Risk analysis differs from scenario planning in that it assumes that the probabilities associated with each identified possible future scenario are determinable. Planners who use risk analysis invest time and effort in figuring the odds, individually and jointly, of the various possible outcomes in key areas of uncertainty. It doesn't have to be complicated — relative probabilities work just fine. For example, here are the outcomes that well-informed U.S. executives usually conclude are most likely to occur in the next five years:
• At the standard level, future U.S. GAAP and future IFRS will be significantly — but only partially — converged.
• Country-to-country variations in the adoption, interpretation, and application of IFRS will persist.
• The SEC will allow U.S. registrants to choose between future U.S. GAAP and future IFRS.
• In the United States, the private-company standard-setting process will remain closely coupled with the public-company standard-setting process.

The point of this example isn't for each company to reach the same conclusions. Rather, the example illustrates that conclusions such as these can form the basis for detailed plans. Once detailed plans are created for one or more highly-probable scenarios, those plans are used to supplement the less-detailed plans developed with scenario planning.
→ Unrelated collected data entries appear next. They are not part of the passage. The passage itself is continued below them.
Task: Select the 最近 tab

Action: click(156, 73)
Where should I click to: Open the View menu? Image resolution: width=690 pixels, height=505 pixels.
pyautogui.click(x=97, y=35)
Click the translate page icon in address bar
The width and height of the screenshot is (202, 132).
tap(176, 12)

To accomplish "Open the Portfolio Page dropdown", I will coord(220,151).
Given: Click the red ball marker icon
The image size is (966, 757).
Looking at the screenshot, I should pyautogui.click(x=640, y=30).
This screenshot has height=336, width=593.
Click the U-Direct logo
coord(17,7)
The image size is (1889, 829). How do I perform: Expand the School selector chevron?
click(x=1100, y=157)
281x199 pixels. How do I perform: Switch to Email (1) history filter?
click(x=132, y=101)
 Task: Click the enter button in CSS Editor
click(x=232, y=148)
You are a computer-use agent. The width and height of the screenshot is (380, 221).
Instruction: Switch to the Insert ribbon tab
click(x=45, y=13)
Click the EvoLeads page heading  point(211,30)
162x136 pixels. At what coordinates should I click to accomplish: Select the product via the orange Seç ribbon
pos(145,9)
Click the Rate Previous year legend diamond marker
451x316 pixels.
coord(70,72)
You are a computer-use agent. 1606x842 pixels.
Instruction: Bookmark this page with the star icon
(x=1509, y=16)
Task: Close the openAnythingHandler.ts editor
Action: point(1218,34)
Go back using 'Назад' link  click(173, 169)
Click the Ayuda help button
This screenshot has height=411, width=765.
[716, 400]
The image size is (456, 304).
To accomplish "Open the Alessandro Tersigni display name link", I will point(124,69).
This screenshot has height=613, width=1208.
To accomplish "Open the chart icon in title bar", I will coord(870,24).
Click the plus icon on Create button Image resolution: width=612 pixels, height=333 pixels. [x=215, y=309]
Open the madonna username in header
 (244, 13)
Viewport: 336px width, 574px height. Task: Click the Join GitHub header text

By combining scenario planning and risk analysis, managers are ready for anything — and most ready for what they think is most likely to happen.

Proactive-influence planning differs dramatically from the preceding two techniques. Scenario planning and risk analysis assume that there is little or nothing a company can do to influence what actually happens in each key area of uncertainty. But proactive influence assumes that a company can, at least to some degree, influence what happens in the future.

In short, this technique is about determining which possible future scenario would most benefit a company's stakeholders, and then developing a plan of action to increase the likelihood of it happening. For example, CFOs can participate in the standard-setting processes of FASB and the IASB, as well as the rule-making process of the SEC.

By following the three-pronged planning approach I've described, U.S. CFOs can exercise exactly the kind of leadership that is needed in the financial-reporting supply chain today.

Contributor Bruce Pounder is president of Leveraged Logic and chairs the Small Business Financial and Regulatory Affairs Committee of the Institute of Management Accountants (IMA). He is also the lead developer and presenter for the Webcast series "This Week in Accounting."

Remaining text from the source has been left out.